Up to this point we have engaged only the READ COMMITTED SNAPSHOT database option. We will now turn on ALLOW_SNAPSHOT_ISOLATION to see the effects. To do this execute the following statement:

ALTER DATABASE <your DB name here>
SET ALLOW_SNAPSHOT_ISOLATION ON

The ALLOW_SNAPSHOT_ISOLATION will go into PENDING_ON mode if any existing transactions are running. As soon as they complete the option will become fully on and active. With the ALLOW_SNAPHOT_ISOLATION on, statements that modify data can take advantage of optimistic concurrency also. But, it adds a new level of complexity that the application using the database will now have to handle. Such is the price of optimism. In snapshot mode an update statement for example, no longer has to compete with shared locks. This means an update can occur in between a read and an update that are within a single transaction. In this situation SQL Server detects this and throws an error that the application can catch and deal with accordingly. Here is a demonstration to illustrate.

Statement 1

SET TRANSACTION ISOLATION LEVEL SNAPSHOT
GO

BEGIN TRAN optimisticTran

SELECT * FROM tbl 

WAITFOR '00:00:05'

UPDATE tbl 
SET val = 3
WHERE id = 1 

COMMIT TRAN optimisticTran

Statement 2

BEGIN TRAN shortUpdate

UPDATE tbl 
SET val = 4
WHERE id = 1

COMMIT TRAN shortUpdate

Run these together starting statement 1 first. The short update will complete quickly. But, statement 2 will raise an error that the data has been modified in between reading the data and then attempting to update it.

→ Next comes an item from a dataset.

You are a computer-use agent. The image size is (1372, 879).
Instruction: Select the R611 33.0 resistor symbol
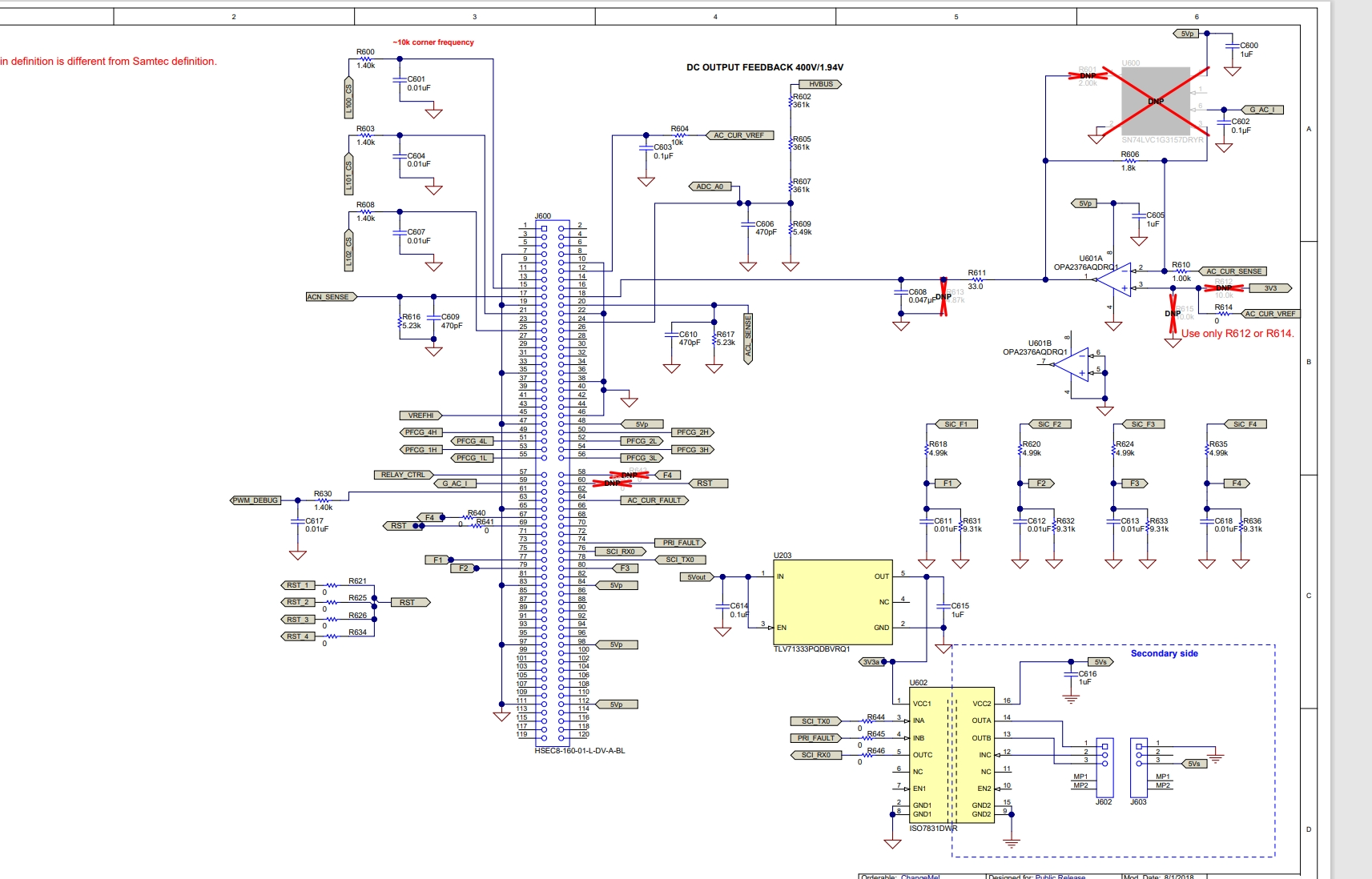tap(976, 279)

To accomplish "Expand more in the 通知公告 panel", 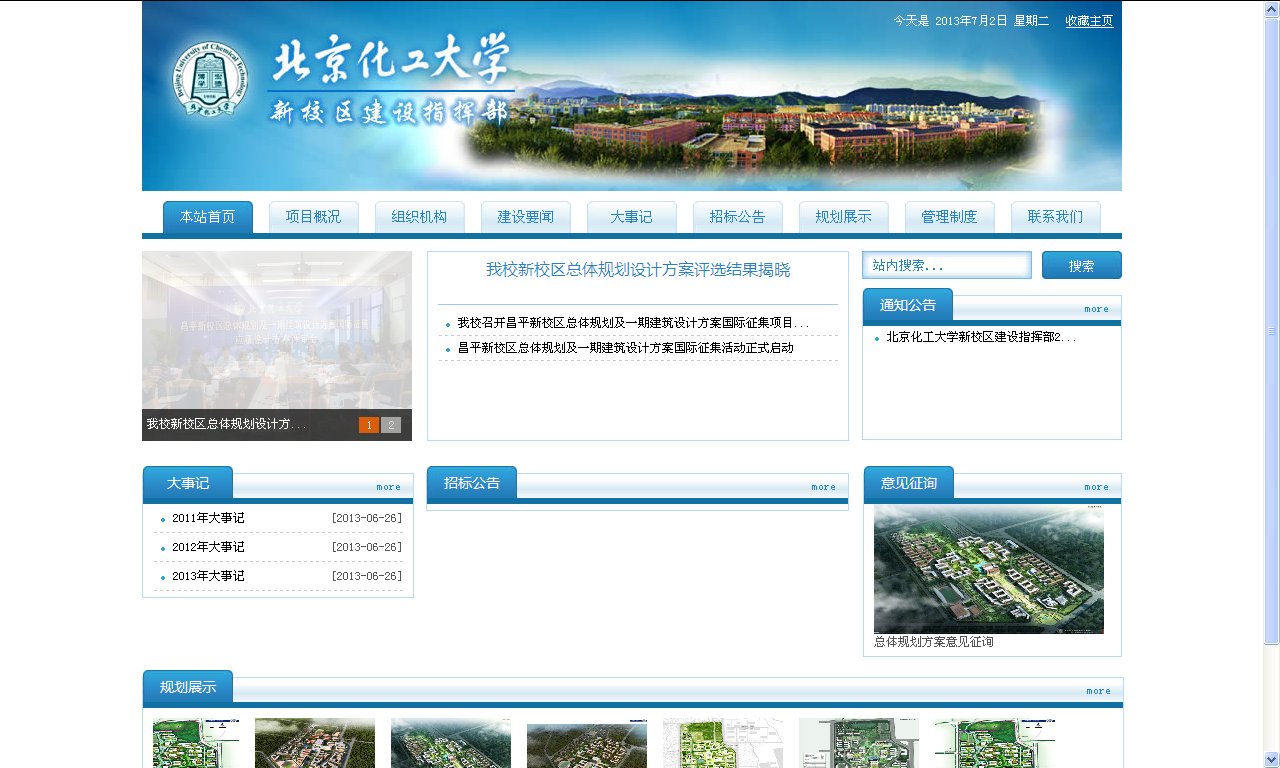I will tap(1096, 309).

Msg 3960, Level 16, State 2, Line 15

Snapshot isolation transaction aborted due to update conflict. 
You cannot use snapshot isolation to access table 'dbo.tbl' directly 
or indirectly in database 'yourdbname' to update, delete, or insert 
the row that has been modified or deleted by another transaction. 
Retry the transaction or change the isolation level for the 
update/delete statement.

Phew! Finally for those of you still with me, it wouldn't do to finish without looking at the last level SERIALIZABLE. This is the ultimate level of isolation. Like SNAPSHOT it also protects us from dirty reads, non-repeatable reads and phantom reads but without the update conflict we just saw above. However, this is expensive in terms of concurrency as we shall see in this final example:

Statement 1

SET TRANSACTION ISOLATION LEVEL SERIALIZABLE
GO

BEGIN TRAN pessimisticTran

SELECT * FROM tbl 

WAITFOR '00:00:05'

UPDATE tbl 
SET val = 3
WHERE id = 1

COMMIT TRAN pessimisticTran

Statement 2

BEGIN TRAN shortUpdate

UPDATE tbl 
SET val = 4
WHERE id = 1

COMMIT TRAN shortUpdate

Run the two statements. The insert in statement 2 is forced to wait on the long running pessimistic transaction. But, we avoid the update conflict experienced with SNAPSHOT isolation.

To conclude then. We have explored the new SNAPSHOT isolation in contrast to those that were already in SQL Server prior to SQL Server 2005 and the opportunities it provides. The main goal of SNAPSHOT isolation is to bring optimistic concurrency to SQL Server. It allows us to avoid the concurrency effects of Dirty read, non-repeatable read and Phantom read. But, without the full cost to performance that SERIALIZABLE isolation brings. The responsibility for update conflicts is moved to the application to be handled there. It is no mistake that this fits in nicely with the disconnected nature of n-tier data applications that can be created with Microsoft's .NET Framework.

Well I hope you enjoyed our little journey, and feel armed to deal with transactions using them to your advantage. Thank you for reading this article, your comments are welcome. If there are any battle hardened transaction warriors out there, I welcome your comments too.